Wayne J. Guglielmo, MA


April 17, 2017

In This Article

Physicians and Lawyers Disagree Over Tort Reform

The American College of Physicians may have objected to Republicans' efforts to repeal the Affordable Care Act (aka Obamacare)—at least as envisioned by the GOP's American Health Care Reform Act of 2017—but the nation's largest medical specialty organization has come out foursquare in favor of HR 1215. This latest Republican-sponsored medical-liability reform bill, the Protecting Access to Care Act, which is now out of committee and on its way to the full US House of Representatives, would place a $250,000 cap on noneconomic damages.

In a letter to the legislation's chief sponsor in the House—Rep Steve King (R-IA)—ACA President Nitin S. Damle, MD, wrote: "This legislation will provide much-needed reforms to our medical-liability laws to reduce the costs associated with defensive medicine and improve patient care."[1]

But Dr Damle added one recommendation: Lawmakers should amend their bill to impose a $250,000 limit on noneconomic damages nationwide, regardless of any state's existing cap, "to level the playing field." Rep King says the bill in its present form would allow state lawmakers to reserve the right to set the cap higher or lower than $250,000.

At least one group critical of the proposal is busy launching a counteroffensive, as a story on Public News Service reports.[2]

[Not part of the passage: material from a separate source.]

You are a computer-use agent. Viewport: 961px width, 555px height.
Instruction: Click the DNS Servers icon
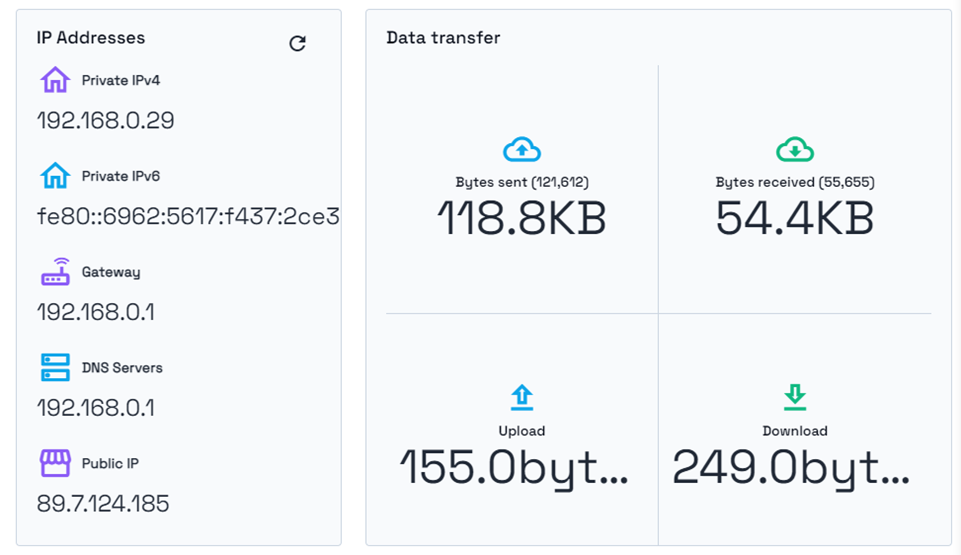pos(55,367)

The American Association for Justice (AAJ)—formerly known as the Association of Trial Lawyers of America—objects not only to the damages cap but to other features of the GOP bill as well, including provisions that would pay damages above $50,000 in installments, exempt clinicians ordering drugs or medical devices from product-liability or class-action suits, limit trial lawyers' contingency fees, impose shorter statutes of limitations for filing claims, and replace joint and several liability with the Fair Share rule.

(Under joint and several liability, a plaintiff can recover all court-awarded damages from one of several defendants, even if this single defendant is only partially responsible for the injury. The Fair Share rule, on the other hand, divvies up damages among multiple defendants based on their individual percentage of responsibility.[3])

The AAJ hopes to show that public opposition to the GOP legislation is at least as strong as the sentiments that ultimately derailed Republicans' efforts to repeal Obamacare.

As part of its strategy, the AAJ commissioned a polling firm with Democratic ties to conduct a survey of seven states that voted Republican in the most recent presidential election: Alabama, Arizona, Florida, Georgia, Pennsylvania, Texas, and Utah.

The results? A strong majority of voters in all seven states—at least 63%—oppose the bill. Says the AAJ: "This coalition of opposition includes majorities and pluralities of Democrats, Republicans, Independents, women, men, and voters in all three age groups polled."[4]

The highest level of support for the legislation "was just 24%, while the lowest was 15%." At least 58% of polled voters said, the AAJ notes, "they would be less likely to vote to reelect their representative if he or she supported the bill."